PhD, Simon Fraser University
At a Glance
- The focus of my lab is on advancing the theory and application of artificial intelligence (AI) in medicine from bench-to-bedside
- Methodologies include transfer learning, meta learning, computer vision, and explainable AI to build clinically usable models
- Close collaborations with clinical stake holders yield relevant clinical problems, and large data sets with tens of thousands of images
- Developed technologies are used to prospectively provide patient care at UHN and globally
- Diseases studied include prostate cancer, lung cancer, cardiovascular disease, and associated interventions
Chris McIntosh is a Scientist at the Techna Institute, the Peter Munk Cardiac Centre, and the Joint Department of Medical Imaging, at the University Health Network, and an Assistant Professor in the Dept. of Medical Biophysics at the University of Toronto. Dr. McIntosh received the B.Sc. degree with honours in Computing Science from Simon Fraser University (SFU) in 2005 and his PhD in 2011 under the supervision of Dr. Ghassan Hamarneh. He is the recipient of academic awards from NSERC, CIHR, and the Michael Smith Foundation for Health Research. His dissertation received an honourable mention for the top dissertation in computer vision and medical image analysis by the Canadian Image Processing and Pattern Recognition Society. In 2010 he was a visiting researcher with the GALEN group at INRIA, Sacley, France, and Ecole Centrale de Paris. In 2012 he joined the Department of Radiation Physics as a Research Associate working in the labs of Drs. Tom Purdie and David Jaffray. In 2019 he started his own lab focusing on the theory and clinical application of AI in medicine for improving patient care including transfer learning, meta learning, computer vision, and explainable AI. Applications include deep learning for automated diagnosis, segmentation, quality assurance, and treatment planning. In particular, he and Tom Purdie’s work in radiation therapy has been commercialized and is now deployed in hospitals around the world, using AI to deliver reproducible, high quality cancer care.

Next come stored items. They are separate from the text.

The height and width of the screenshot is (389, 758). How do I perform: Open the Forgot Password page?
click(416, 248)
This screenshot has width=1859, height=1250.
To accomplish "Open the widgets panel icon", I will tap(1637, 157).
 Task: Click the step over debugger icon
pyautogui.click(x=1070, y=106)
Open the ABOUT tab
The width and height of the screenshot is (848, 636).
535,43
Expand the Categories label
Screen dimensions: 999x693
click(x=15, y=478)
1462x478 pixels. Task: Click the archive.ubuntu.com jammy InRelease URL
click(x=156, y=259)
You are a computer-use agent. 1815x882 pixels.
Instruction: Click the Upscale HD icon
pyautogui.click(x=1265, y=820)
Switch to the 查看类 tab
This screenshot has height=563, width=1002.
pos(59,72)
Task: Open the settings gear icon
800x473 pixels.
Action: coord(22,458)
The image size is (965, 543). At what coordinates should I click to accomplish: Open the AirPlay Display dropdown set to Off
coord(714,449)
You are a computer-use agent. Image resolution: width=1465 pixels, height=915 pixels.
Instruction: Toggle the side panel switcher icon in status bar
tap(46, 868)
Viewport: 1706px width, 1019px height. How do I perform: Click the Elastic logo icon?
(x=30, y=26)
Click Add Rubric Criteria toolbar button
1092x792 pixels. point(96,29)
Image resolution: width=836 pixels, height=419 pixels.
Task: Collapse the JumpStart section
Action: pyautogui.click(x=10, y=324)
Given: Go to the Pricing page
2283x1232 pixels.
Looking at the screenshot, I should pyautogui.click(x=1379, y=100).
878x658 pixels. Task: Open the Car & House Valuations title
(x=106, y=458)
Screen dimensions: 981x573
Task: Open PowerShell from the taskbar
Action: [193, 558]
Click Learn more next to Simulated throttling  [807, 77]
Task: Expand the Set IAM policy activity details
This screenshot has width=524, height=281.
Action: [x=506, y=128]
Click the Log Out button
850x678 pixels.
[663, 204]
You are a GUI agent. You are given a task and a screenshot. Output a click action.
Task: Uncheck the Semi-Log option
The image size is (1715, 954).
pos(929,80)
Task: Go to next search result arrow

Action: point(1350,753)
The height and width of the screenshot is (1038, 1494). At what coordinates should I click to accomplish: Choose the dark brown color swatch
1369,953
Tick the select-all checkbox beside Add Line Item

Deep Learning for Automated Cancer Care: An experienced clinical team can more than double a cancer patient’s odds of survival. In particular, radiation therapy (RT) is a key part of the treatment for 40% of all cancer patients with the potential to be highly curative and effective given the right treatment plan. However, a major barrier in that effectiveness is the expertise and experience of the patient’s clinical team in his or her particular cancer. We believe that AI can help bring the expertise of the world’s best clinical teams to every patient in every hospital, saving lives and costly resources. We have developed the world’s first AI-based treatment system that is being piloted to treat prostate cancer patients at Princess Margaret Cancer Centre today, with superior results to our standard of care for over 88% of patients. Cancer treatments are generated by the AI in minutes, instead of the hours-to-days taken under the typical manual process, increasing both efficiency and quality of care. Follow-up studies are starting for additional cancer types. Through a successful licensing deal of this Canadian technology to one of the world’s largest RT software companies we are also supporting deployment across Canada and around the world.
Machine learning for Intervention Quality Assurance: The QA process in RT involves ensuring that the RT plan is safe and effective. It is a manual process where a team of medical experts reviews the plan and associated segmentations (ROIs) and examines the amount of radiation to the target and organs at risk. Our work calculates image, ROI, and plan features, and uses a novel AI models to learn expected relationships between the features for clinically effective plans. A fusion between classification and density estimation enables novel plans to be classified as erroneous due to matching pre-existing training errors or by being an atypical plan, and thus worth clinical scrutiny.
Transfer and Meta Learning: Not all diseases are amenable to traditional machine learning with only hundreds of patients due to disease rarity or the rapid evolution of their related interventions. We are investigating approaches to learn features and structures from tens of thousands of patient images to enable application to rarer diseases with smaller datasets.